[Records for locating words and elements]
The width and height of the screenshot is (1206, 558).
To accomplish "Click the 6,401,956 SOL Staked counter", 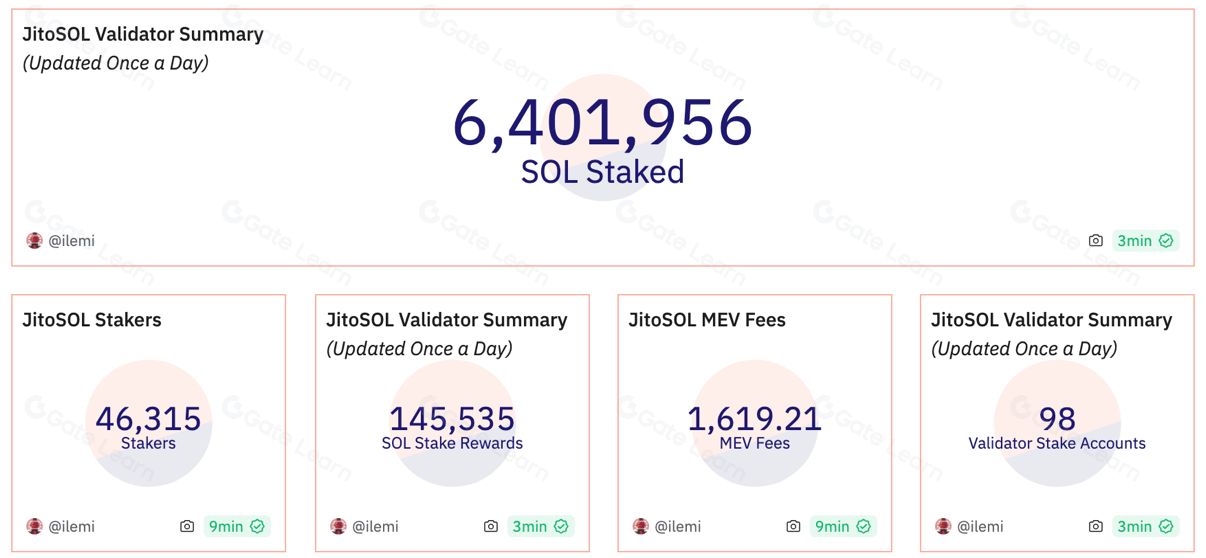I will (602, 123).
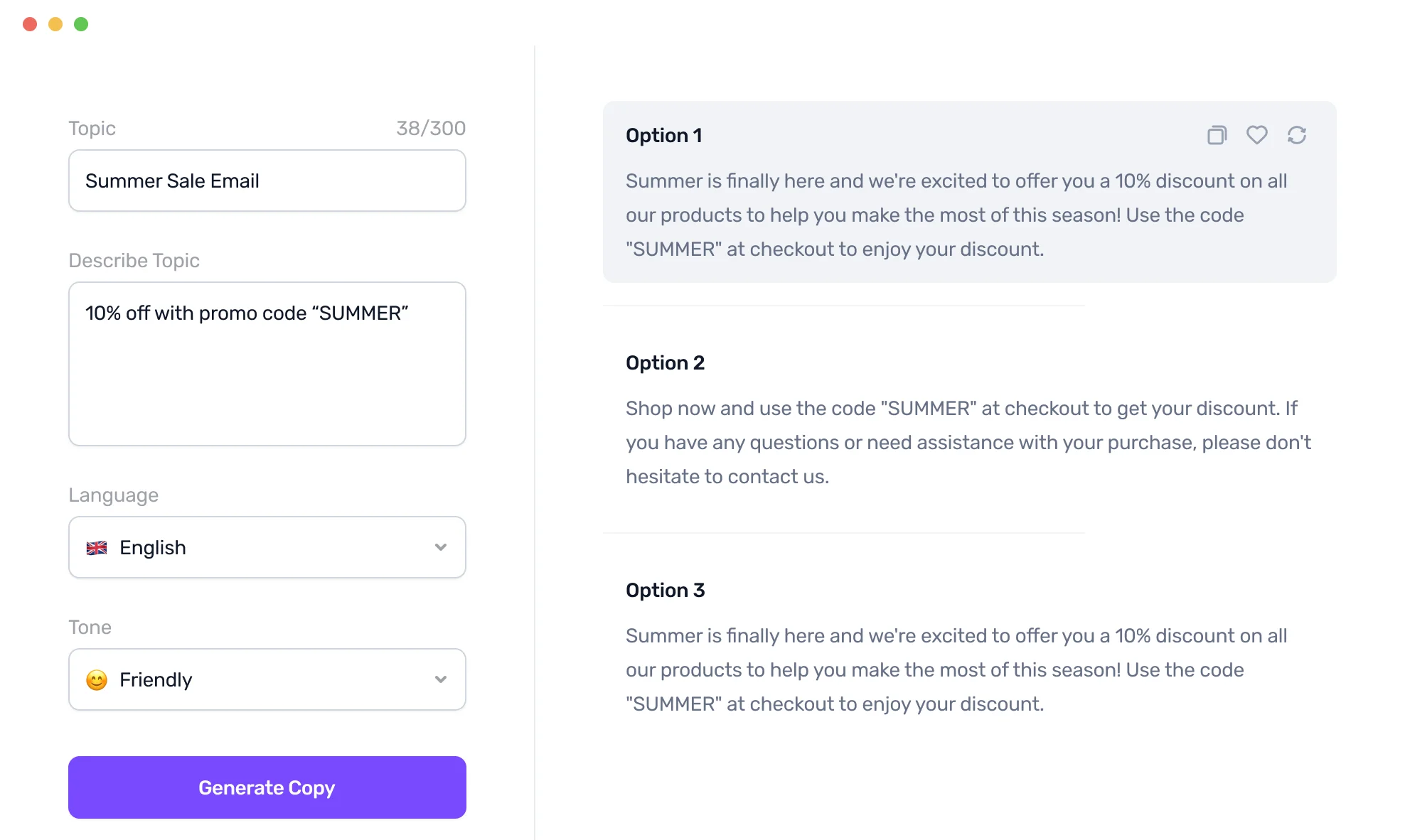Select the Option 2 heading

click(665, 362)
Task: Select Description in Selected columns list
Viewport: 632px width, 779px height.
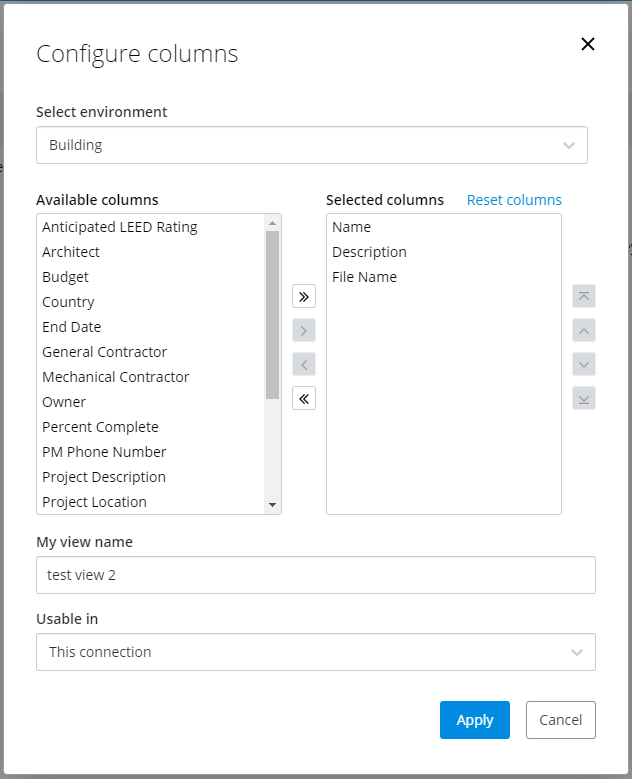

**What the task asks**
Rewrite the lines from the one containing "Task: Select Description" through the end of the records, replacing "Description" with "Status" and leaving everything else unchanged. Omit the pictures from your answer.

**Complete answer**
Task: Select Status in Selected columns list
Viewport: 632px width, 779px height.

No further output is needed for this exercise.